“El tipo no se movía. Me di cuenta de que cuando un tipo se estrella así contra una ventana y después vuela por el aire y va a dar contra el suelo desde el tercer piso, no se rompe nada en el momento de chocar contra los vidrios y caer, y chocar contra la vereda; nada como no sea una cáscara vacía. Porque el tipo ya está hecho pedazos desde antes de tirar lo que queda de él, la cáscara vacía”. Cicatrices, Juan José Saer.
La cita es políticamente incorrecta. Pero ha de entenderse la metáfora y no el acontecimiento en sentido estricto. Por otra parte, el título de la bellísima novela de Juan José Saer justifica, en alguna medida, la introducción. Hay en El niño de los pies pintados cicatrices, cáscara vacía y una enorme dificultad para nombrar.

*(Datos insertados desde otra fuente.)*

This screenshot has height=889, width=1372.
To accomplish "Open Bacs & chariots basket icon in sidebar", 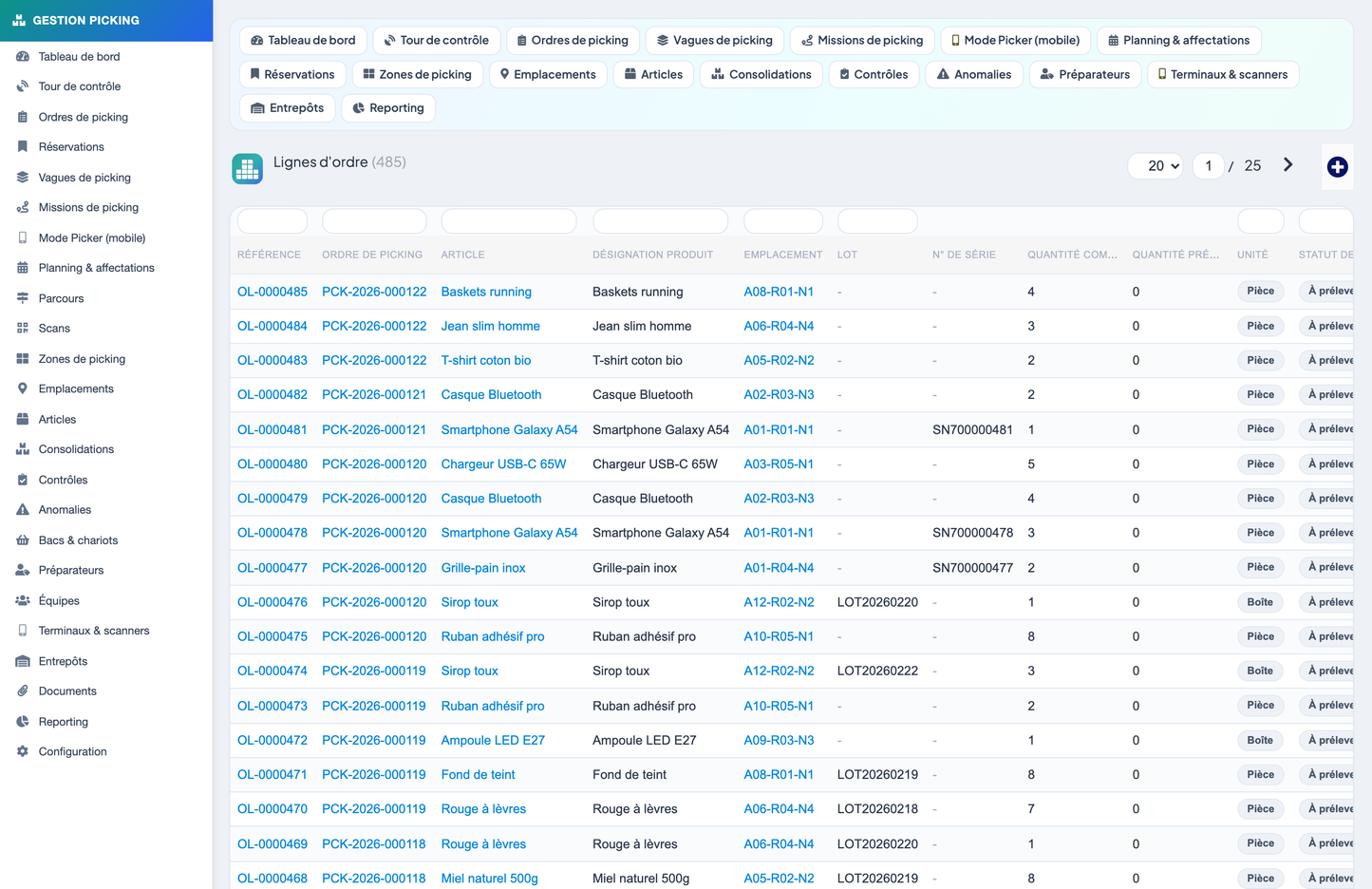I will click(23, 540).
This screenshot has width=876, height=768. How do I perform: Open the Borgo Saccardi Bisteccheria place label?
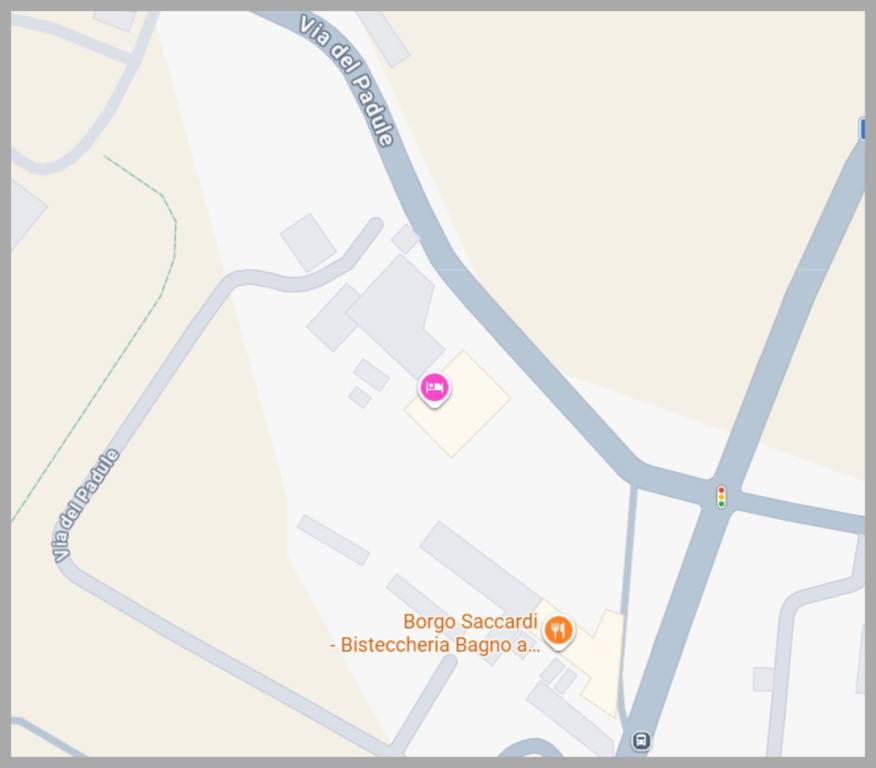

Se comprende pronto que el muchacho está bajo tratamiento en alguna institución. Los signos son mínimos. La propuesta se juega por la economía absoluta, pero alcanza. Un doctor y una doctora lo flanquean. Mejor dicho, “dos médicos”, para no contradecir el insistente discurso del masculino.
El chico en el centro. El juego espacial y, por sobre todo, vocal, dibuja con claridad la distancia. Y sin embargo, a pesar de la distancia, es improbable que se esquive el golpe.
La primera ausencia es la del nombre y la de la edad. Es él pero puede ser otro. El público es invitado a completar con la información que falta, ficcional, por supuesto. Si el paradigma de lo que se testifica son los detalles, el borramiento absoluto de éstos, universaliza y ubica, de por sí, lo que se va a narrar en un lugar extraño.
Todo, absolutamente todo, está descolocado: se habla del cariño del padre, un cariño que los “demás no comprenden”, del desorden doméstico que provoca la llegada del chico, de los sueños banales de las pasantes. Lo que sucede en el escenario también descoloca: el baile y la música, inesperados, las fantasías devenidas representación, la fluctuación de los discursos. ¿Quién es responsable de la enunciación? Las voces se repiten y se reparten.
El suceso, causa de todo lo que vemos, se hace presente de un modo absolutamente peculiar. No quedan dudas: en el sistema donde el desplazamiento es paradigma, el signo es transparente. Y ese modo de presentarlo, sin embargo, no le resta ni un ápice de su fuerza brutal. Por el contrario, la multiplica.
Se ponen en juego todos los puntos de vista de un caso judicializado/judicializable. Desde la burocracia hasta la opinión de los profesionales. Lo que sucede es que en ese focalizar los puntos de vista aparece la parcialidad. Como en la famosa teoría de la punta del iceberg (Ernest Hemingway, dixit), lo que se cuenta es del orden de lo nimio: nos enteramos de cómo acomodan las sillas en la casa, o del modo de decorar de la empleada pública su lugar de trabajo, o de la razón por la cual el médico no quiere que le digan “doctor”. Cuando el muchacho habla sucede algo equivalente: descubrimos que le gustan las flores amarillas o que reconoce a las pasantes porque realizan de manera sistemática las mismas acciones.
No es que no se hable, sino que lo que se dice está en el nivel de la superficie. Cuando se plantean cuestiones graves, de manera directa, los protagonistas están desplazados, generando un quiebre de expectativas: es la empleada pública la que propone una competencia de razones para matarse.
También se pone en juego el universo de ficción, tanto del médico como del muchacho. Y se hace presente en el escenario ese mundo paralelo, esa idea de que el cuerpo está y la cabeza no. ¿Puede pensarse en una cáscara vacía? Depende de la concepción que se tenga del cuerpo. ¿Por qué sostener que la cabeza predomina y, por eso, tiene la “libertad de huir”?
Además, aparece el problema del nombrar. Lo que sucedió no se nombra. No es que no se diga. De hecho aparece en una lista-catálogo de traumas posibles. Pero no se nombra porque no se une acto con objeto, ni sujeto con acción.
La propuesta no deja de sonreírle amablemente al espectador mientras le propina un “cross a la mandíbula” (Roberto Arlt, dixit) para dejarlo nocaut.